Show each line of the rows below that contains the string "link", copied in full. Case counts.
-- start of RECORDS FOR THIS TASK --
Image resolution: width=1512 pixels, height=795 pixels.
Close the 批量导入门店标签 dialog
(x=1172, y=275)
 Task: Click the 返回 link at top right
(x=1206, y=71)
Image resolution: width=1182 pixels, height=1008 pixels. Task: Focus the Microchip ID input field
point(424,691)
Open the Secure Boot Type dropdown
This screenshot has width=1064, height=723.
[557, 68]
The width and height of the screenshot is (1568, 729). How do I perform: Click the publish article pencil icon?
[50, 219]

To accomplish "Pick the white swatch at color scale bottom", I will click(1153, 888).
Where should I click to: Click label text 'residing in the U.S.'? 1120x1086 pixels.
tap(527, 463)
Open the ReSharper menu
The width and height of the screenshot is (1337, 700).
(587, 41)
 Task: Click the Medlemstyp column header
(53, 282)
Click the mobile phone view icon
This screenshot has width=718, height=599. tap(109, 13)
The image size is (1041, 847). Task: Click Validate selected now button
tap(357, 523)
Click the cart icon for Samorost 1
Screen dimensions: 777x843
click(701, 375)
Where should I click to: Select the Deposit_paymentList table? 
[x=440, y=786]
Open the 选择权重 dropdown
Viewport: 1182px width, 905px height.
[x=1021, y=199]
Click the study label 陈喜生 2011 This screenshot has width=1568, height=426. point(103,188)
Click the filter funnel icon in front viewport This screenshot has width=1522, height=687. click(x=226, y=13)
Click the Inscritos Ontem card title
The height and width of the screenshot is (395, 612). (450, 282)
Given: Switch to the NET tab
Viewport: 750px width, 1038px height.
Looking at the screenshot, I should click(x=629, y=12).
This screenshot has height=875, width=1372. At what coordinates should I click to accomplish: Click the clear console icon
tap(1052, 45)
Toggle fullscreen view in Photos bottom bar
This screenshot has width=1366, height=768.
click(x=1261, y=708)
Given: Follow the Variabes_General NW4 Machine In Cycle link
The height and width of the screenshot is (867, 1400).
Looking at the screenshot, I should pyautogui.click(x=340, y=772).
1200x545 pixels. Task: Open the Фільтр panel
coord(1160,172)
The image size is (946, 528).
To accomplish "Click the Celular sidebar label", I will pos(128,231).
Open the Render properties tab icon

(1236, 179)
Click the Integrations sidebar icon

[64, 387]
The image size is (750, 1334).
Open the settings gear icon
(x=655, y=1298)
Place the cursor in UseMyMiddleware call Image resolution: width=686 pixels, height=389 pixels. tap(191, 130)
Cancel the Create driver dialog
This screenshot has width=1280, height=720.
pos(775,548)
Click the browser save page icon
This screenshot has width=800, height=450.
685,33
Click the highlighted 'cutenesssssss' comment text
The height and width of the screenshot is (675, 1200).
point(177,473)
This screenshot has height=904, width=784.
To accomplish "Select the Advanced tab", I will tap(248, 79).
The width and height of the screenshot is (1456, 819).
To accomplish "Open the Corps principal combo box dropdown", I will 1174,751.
-- end of RECORDS FOR THIS TASK --
■ TASK OUTPUT ■
 Task: Click the 返回 link at top right
Given: Follow the Variabes_General NW4 Machine In Cycle link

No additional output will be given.